--- start Provided text ---
In our project, we decided to examine athletic school spirit at Macalester. In order to examine this unquantifiable variable, we looked at varsity athletics attendance.
We hypothesized the following:
The more involved in athletics you are, the more sporting events you will attend.
Spirit by frequency: more attendance means more school spirit
Varsity athletes have more school spirit.
By modeling data about game attendance, we can infer athletic spirit as a whole. We also predicted that there would be several other factors influencing attendance. These factors include: being a varsity athlete, personal importance of school spirit, major, etc. In order to further understand the relationship between athletic involvement and attendance, we also looked at how long people stayed at games, and what games they attended.
We found our data using an online survey administered over social media, mainly Facebook. We collected data over a two week span and received 216 responses. We analyzed our data using RStudio.
Variable Descriptions
Spirit was the measure of how important a student views school spirit. This was on a scale of 1-7, 1 being not important, 7 being extremely important.
Varsity Athlete Status was whether or not the student is a varsity athlete.
Club Athlete Status was whether or not the student is a club athlete.
Frequency was the measure of how often students attended varsity athletic events. The options were Never, Rarely, Sometimes, Often, or Always.
We renamed our variables for our sanity and yours.
## [1] ""
## [2] "Baseball"
## [3] "Football"
## [4] "Football, Men's Track and Field"
## [5] "Men's Cross Country"
## [6] "Men's Cross Country, Men's Track and Field"
## [7] "Men's Soccer"
## [8] "Men's Soccer, Men's Tennis"
## [9] "Men's Swimming and Diving"
## [10] "Men's Track and Field"
## [11] "Volleyball"
## [12] "Women's Cross Country"
## [13] "Women's Cross Country, Women's Track and Field"
## [14] "Women's Soccer"
## [15] "Women's Swimming and Diving"
## [16] "Women's Swimming and Diving, Women's Water Polo"
## [17] "Women's Tennis"
## [18] "Women's Track and Field"
## [19] "Women's Water Polo"
--- end Provided text ---
--- start Given records ---
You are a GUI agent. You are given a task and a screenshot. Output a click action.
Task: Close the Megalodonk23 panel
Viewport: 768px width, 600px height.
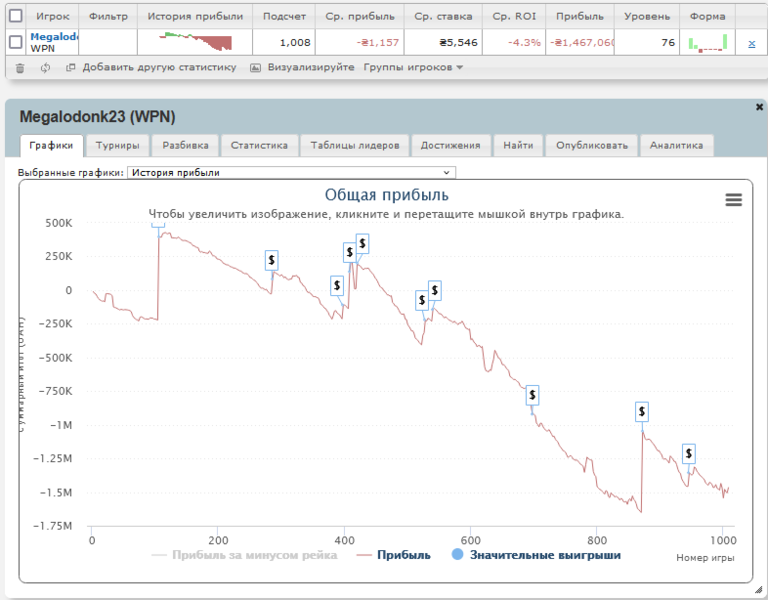759,106
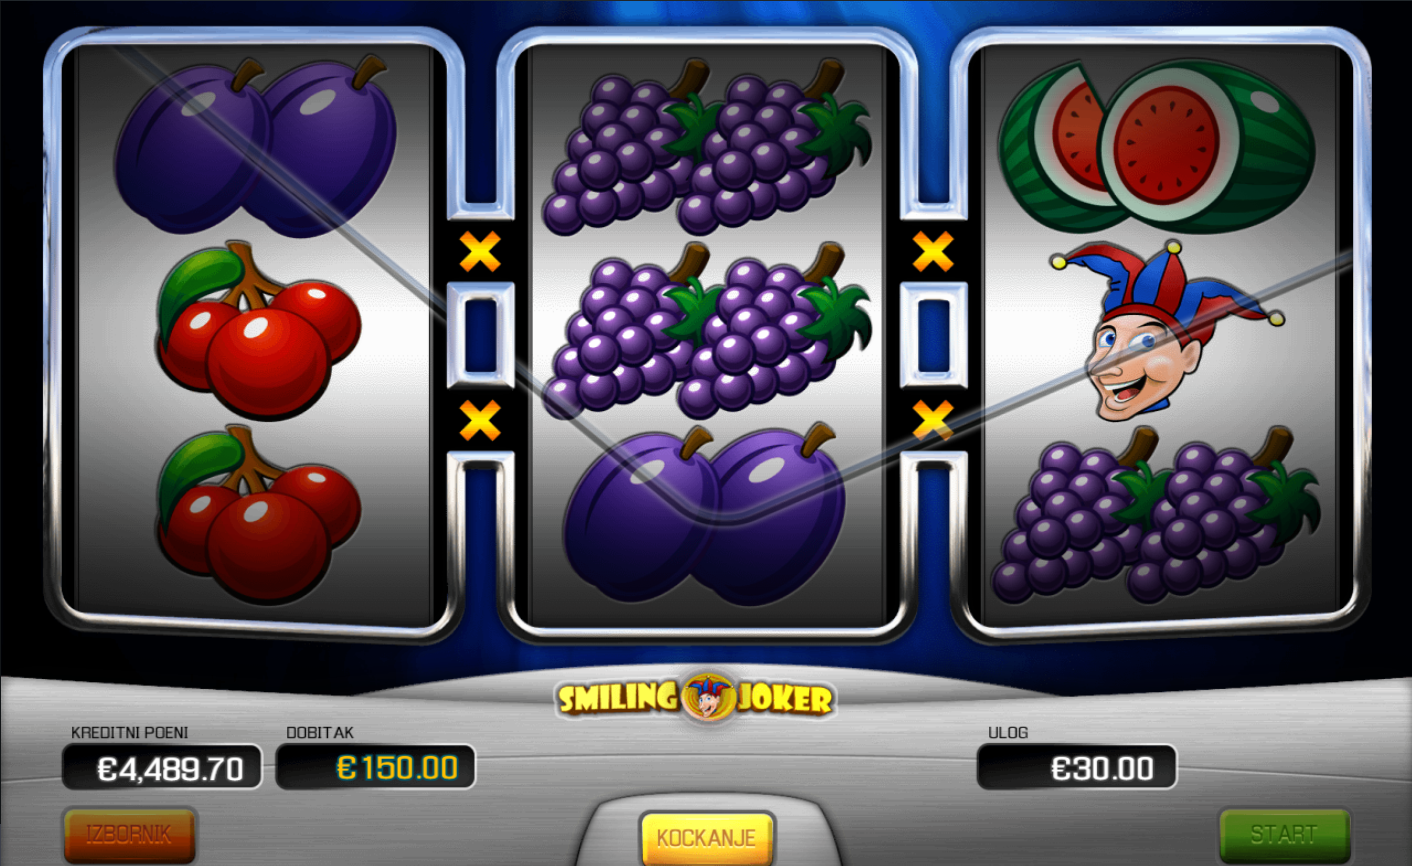Start the KOCKANJE gamble feature

(x=707, y=838)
--- end Given records ---
> Task directions
Please copy word for word the part of the school spirit write-up that starts at "We found our" and ends after "Often, or Always.". The data above stands apart from the school spirit write-up.

> Solution to this problem
We found our data using an online survey administered over social media, mainly Facebook. We collected data over a two week span and received 216 responses. We analyzed our data using RStudio.
Variable Descriptions
Spirit was the measure of how important a student views school spirit. This was on a scale of 1-7, 1 being not important, 7 being extremely important.
Varsity Athlete Status was whether or not the student is a varsity athlete.
Club Athlete Status was whether or not the student is a club athlete.
Frequency was the measure of how often students attended varsity athletic events. The options were Never, Rarely, Sometimes, Often, or Always.